Snails are considered edible in many areas such as the Mediterranean region, Africa, or Southeast Asia, while in other cultures, snails are seen as a taboo food. In American English, edible land snails are also called escargot, taken from the French word for 'snail,'  and the production of snails for consumption is called snail farming or heliciculture. Snails as a food date back to ancient times, with numerous cultures worldwide having traditions and practices that attest to their consumption.

The snails are collected after the rains and are put to "purge" (fasting). In the past, the consumption of snails had a marked seasonality, from April to June. However, thanks to snail breeding techniques, today they are available all year round. Heliciculture occurs mainly in Spain, France, and Italy, which are also the countries with the greatest culinary tradition of the snail. Although throughout history the snail has had little value in the kitchen because it is considered "poverty food", in recent times it can be classified as a delicacy thanks to the appreciation given to it by haute cuisine chefs.

Etymology of escargot 
Escargot, , comes from the French word for snail. One of the first recorded uses of the French word escargot, meaning dates from 1892. The French word (1549) derives from escaragol (Provençal) and thence escargol (Old French), and is ultimately – via Vulgar Latin coculium and Classical Latin conchylium – from the Ancient Greek konchylion (κογχύλιον), which meant "edible shellfish, oyster". The Online Etymological Dictionary writes, "The form of the word in Provençal and French seem to have been influenced by words related to the scarab."

History 
Researchers have not been able to pinpoint when humans began consuming snails, although archaeological discoveries point to earlier stages than the invention of hunting. A lot of broken snail shells have been found in the Franchthi Cave, in the Greek Argolis, from the year 10,700 BCE. In Historia de gastronomía (2004), Fernández-Armesto points out the possible reasons: snails are easy to handle, and their cultivation "seems like a natural extension of harvesting."  Unlike hunting large game, no guns or dogs are needed, and one's safety is not in jeopardy. Unlike other livestock, snails are easy to feed and can be raised in large numbers:
It is difficult to go beyond the limits of a developmentalist and progressive model of the history of food, according to which it is unthinkable that no food was cultivated in such early times, but snail farming is so simple, requires so little technical effort and is conceptually so close to harvesting methods, that it seems doctrinaire to the point of stubbornness to exclude such a possibility.
– Felipe Fernandez-Armesto.Many sites in the Zagros Mountains of Iraq and the Kermanshah region of western Iran are from the late Pleistocene and include snail shells that have been interpreted as food debris. Specifically, these species were mainly Helix salomonica or Levantina spiriplana. The deposits with snails from the ancient Capsian culture (present-day Tunisia) are of notable importance, as well as those found in the Cantabrian Mountains, the Pyrenees and the northern Adriatic (present-day Croatia and Slovenia), in addition to many other remains of snails throughout the Mediterranean Basin.
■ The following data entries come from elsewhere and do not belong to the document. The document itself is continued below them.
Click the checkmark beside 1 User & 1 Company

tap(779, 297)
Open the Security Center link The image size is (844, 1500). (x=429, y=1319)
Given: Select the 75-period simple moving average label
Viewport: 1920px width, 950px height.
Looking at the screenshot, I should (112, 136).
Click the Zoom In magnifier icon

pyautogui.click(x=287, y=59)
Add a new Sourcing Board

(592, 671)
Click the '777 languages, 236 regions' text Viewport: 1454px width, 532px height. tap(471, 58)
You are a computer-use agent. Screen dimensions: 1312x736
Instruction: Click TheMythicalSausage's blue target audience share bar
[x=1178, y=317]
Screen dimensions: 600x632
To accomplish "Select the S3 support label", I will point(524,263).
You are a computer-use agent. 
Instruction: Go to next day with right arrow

The most convincing evidence for prehistoric land snail consumption is found in the Maghreb, beginning in the Iberomaurusian (20 000 BP) and continuing through the Capsian to at least 6 000 BP. Outside the Mediterranean region, the occurrence of land snails as food debris is less common. According to , archaeological remains of land snails have been found in the Caribbean, Peru, Texas and other parts of North America, East Africa, Sudan, Nigeria, and the Philippines. Also, archaeological remains of freshwater snails have been found in Yunnan.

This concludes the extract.